TASK REQUIREMENTS
1 - Could you print the records exactly, from the line containing "Click the Cloud Storage icon" through the line containing "Start the FTP", with both of those lines included and nothing before or after them?
2 - Can you keep writing the piece on sovereign wealth funds, picking up right after its final sentence?

What are Sovereign Wealth Funds?

Sovereign Wealth Funds (SWFs) are investment vehicles owned by countries. These funds can act as investment accounts or development tools, or both. The concept of a sovereign wealth fund is to grow current funds for the benefit of future generations.

These funds have several potential uses and countries use them differently. Some countries use SWFs to invest their economic or trade surpluses (What a concept!). This allows for the future stabilization of the economy in times of financial stress. It can also reduce the dependency on a singular commodity. If a country is an oil rich state, it makes a lot of sense for the country to invest a portion of its petroleum proceeds into a SWF for diversification away from oil in order to reduce economic shocks. Some countries use SWFs as public benefit pension funds.

SWFs often provide a source of funding for multinational firms engaged in global investment and trade, contributing to economic development and job creation. SWFs can also be used to further geopolitical agendas.

The Largest Funds and What They Do

Chart of world's largest sovereign funds

The above graphic shows the world’s largest SWFs and their assets under management. Let’s take a quick look at the goals and investments of the Norway Government Pension Fund Global and China’s two SWFs, the China Investment Corporation and the SAFE Investment Company.

A few things to keep in mind, SFWs have a very different investment horizon than individual or even institutional investors. One that is generally measured in decades. Also, the amounts involved are typically very large with a single investment averaging well over $1B. These investors are the biggest of the big.

Norway Government Pension Fund Global

Yes, Norway. Surprised? You might be thinking, where did Norway get all this money? Norway is the 13th largest oil producer in the world and a net exporter of 1.4M barrels per day. This is made even more significant as Norway has the population of Wisconsin. Thus, Norway finds itself to be very wealthy at the sovereign level. Norway uses its SWF to stabilize the economy and secure national financial health for its citizens well into the future.

The Norwegian sovereign wealth fund does not pay dividends directly to its citizens. Instead, it is integrated into Norway's fiscal budget, with 4% of the fund's assets available for government spending each year. This 4% is used to stabilize the economy and that includes ensuring state pensions which all citizens receive after age 67. The 4% spending threshold equates to about $325,000 spending per citizen per year. The Norwegian government currently runs a budget surplus of about $27B annually. This excess is paid back into the SWF.

The information available to the public regarding the fund is incredible. It is fully transparent, listing every investment which you can download into a spreadsheet if you are so inclined. This is remarkable and should serve as the model for sovereigns.

So how is the Norway Government Pension Global invested? (1 USD = 11 NOK)

Chart showing how Norway invested its fund

Norway is stunningly diversified. What surprised me is the amount allocated to equities, 71.4% of the fund! Of course, the fund has invested across the entire spectrum of equities, from technology to utilities.

ENTRIES PROVIDED
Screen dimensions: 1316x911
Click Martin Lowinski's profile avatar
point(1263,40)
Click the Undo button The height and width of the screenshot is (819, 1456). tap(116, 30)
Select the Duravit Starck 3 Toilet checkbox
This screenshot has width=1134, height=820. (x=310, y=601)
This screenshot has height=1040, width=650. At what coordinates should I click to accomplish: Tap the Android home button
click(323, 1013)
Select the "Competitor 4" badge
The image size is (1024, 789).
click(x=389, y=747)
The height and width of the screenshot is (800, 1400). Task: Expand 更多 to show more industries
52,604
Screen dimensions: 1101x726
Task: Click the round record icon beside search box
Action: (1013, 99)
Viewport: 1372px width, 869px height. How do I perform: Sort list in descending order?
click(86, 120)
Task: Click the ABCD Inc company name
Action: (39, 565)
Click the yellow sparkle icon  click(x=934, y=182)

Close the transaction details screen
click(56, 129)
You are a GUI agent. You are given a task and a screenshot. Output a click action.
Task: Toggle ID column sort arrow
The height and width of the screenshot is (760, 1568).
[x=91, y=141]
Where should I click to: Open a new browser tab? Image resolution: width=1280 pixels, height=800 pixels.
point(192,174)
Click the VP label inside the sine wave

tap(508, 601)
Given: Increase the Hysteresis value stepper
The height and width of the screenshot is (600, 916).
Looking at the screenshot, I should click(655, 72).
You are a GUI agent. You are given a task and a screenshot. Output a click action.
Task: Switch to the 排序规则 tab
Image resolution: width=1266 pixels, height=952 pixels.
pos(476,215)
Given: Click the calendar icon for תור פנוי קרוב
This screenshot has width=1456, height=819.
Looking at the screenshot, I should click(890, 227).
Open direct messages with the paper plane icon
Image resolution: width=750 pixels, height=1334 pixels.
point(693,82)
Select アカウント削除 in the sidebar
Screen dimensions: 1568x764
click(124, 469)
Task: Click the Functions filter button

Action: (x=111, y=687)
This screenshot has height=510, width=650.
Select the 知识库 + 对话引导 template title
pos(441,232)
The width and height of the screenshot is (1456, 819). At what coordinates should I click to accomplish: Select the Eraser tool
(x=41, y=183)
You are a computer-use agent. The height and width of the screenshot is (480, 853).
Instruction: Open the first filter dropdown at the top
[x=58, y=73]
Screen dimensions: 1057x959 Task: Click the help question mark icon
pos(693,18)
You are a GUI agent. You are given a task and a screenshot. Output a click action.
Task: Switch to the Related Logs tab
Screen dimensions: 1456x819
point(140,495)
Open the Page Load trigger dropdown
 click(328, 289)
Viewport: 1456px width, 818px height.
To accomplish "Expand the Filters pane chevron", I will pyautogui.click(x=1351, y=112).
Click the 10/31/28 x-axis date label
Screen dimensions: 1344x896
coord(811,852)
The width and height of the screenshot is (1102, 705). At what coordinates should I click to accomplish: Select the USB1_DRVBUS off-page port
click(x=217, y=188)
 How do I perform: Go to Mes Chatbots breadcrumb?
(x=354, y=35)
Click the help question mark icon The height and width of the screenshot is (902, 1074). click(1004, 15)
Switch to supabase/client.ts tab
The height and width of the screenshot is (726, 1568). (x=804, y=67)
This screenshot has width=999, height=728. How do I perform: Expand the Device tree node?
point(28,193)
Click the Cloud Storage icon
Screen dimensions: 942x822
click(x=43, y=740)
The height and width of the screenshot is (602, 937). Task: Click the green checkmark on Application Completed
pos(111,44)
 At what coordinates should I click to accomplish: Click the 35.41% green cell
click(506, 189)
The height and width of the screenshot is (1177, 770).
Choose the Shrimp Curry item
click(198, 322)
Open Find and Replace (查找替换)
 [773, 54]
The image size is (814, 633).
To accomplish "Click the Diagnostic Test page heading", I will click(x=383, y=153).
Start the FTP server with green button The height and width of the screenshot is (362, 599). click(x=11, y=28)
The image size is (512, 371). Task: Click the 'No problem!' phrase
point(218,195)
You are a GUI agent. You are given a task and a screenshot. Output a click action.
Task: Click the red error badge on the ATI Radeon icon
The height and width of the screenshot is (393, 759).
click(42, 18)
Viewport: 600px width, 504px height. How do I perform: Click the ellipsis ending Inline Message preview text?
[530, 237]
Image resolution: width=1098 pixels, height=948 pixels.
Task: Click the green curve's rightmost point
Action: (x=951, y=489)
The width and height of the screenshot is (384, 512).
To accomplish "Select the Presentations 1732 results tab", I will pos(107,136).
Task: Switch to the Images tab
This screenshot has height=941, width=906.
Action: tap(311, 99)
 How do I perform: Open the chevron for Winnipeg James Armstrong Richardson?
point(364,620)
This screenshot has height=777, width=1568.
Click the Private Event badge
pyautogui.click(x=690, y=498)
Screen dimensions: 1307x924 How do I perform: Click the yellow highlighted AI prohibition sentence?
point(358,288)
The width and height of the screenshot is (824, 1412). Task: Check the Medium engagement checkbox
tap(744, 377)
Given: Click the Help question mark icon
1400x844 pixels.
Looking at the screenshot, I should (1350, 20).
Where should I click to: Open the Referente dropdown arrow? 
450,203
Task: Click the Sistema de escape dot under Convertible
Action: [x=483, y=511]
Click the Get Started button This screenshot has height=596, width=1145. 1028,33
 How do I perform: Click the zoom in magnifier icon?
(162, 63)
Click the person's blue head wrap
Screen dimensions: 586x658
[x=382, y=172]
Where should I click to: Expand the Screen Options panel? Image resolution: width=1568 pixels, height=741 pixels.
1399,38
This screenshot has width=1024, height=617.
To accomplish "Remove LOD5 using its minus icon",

OUTPUTS BY TASK
1 -
Click the Cloud Storage icon
Screen dimensions: 942x822
click(x=43, y=740)
The height and width of the screenshot is (602, 937). Task: Click the green checkmark on Application Completed
pos(111,44)
 At what coordinates should I click to accomplish: Click the 35.41% green cell
click(506, 189)
The height and width of the screenshot is (1177, 770).
Choose the Shrimp Curry item
click(198, 322)
Open Find and Replace (查找替换)
 [773, 54]
The image size is (814, 633).
To accomplish "Click the Diagnostic Test page heading", I will click(x=383, y=153).
Start the FTP server with green button The height and width of the screenshot is (362, 599). click(x=11, y=28)

2 -
The return since inception in 1998 has been 6.3% annualized. That return on investment accounts for more than half of the fund’s value. Here are the returns by year since inception:

Chart showing Norway's annual return

The fund has proven to be a great asset for Norway and is considered one of the best run sovereigns in the world.

The China Investment Corporation and SAFE Investment Company

The SAFE Investment Company is merely the Hong Kong run extension of the China Investment Corporation, so I will refer to them collectively under the CIC. Thus, China operates the world’s largest sovereign wealth fund at about $2.4T.

According to the CIC website:

“CIC’s overseas investment activities, undertaken by CIC International and CIC Capital, include public equity and bond investments; hedge fund and multi-asset investments; industry-wide private equity and private credit investments; direct investments and fund investments in sectors such as real estate, infrastructure, resources and commodities, and agriculture; and managing bilateral and multilateral funds.”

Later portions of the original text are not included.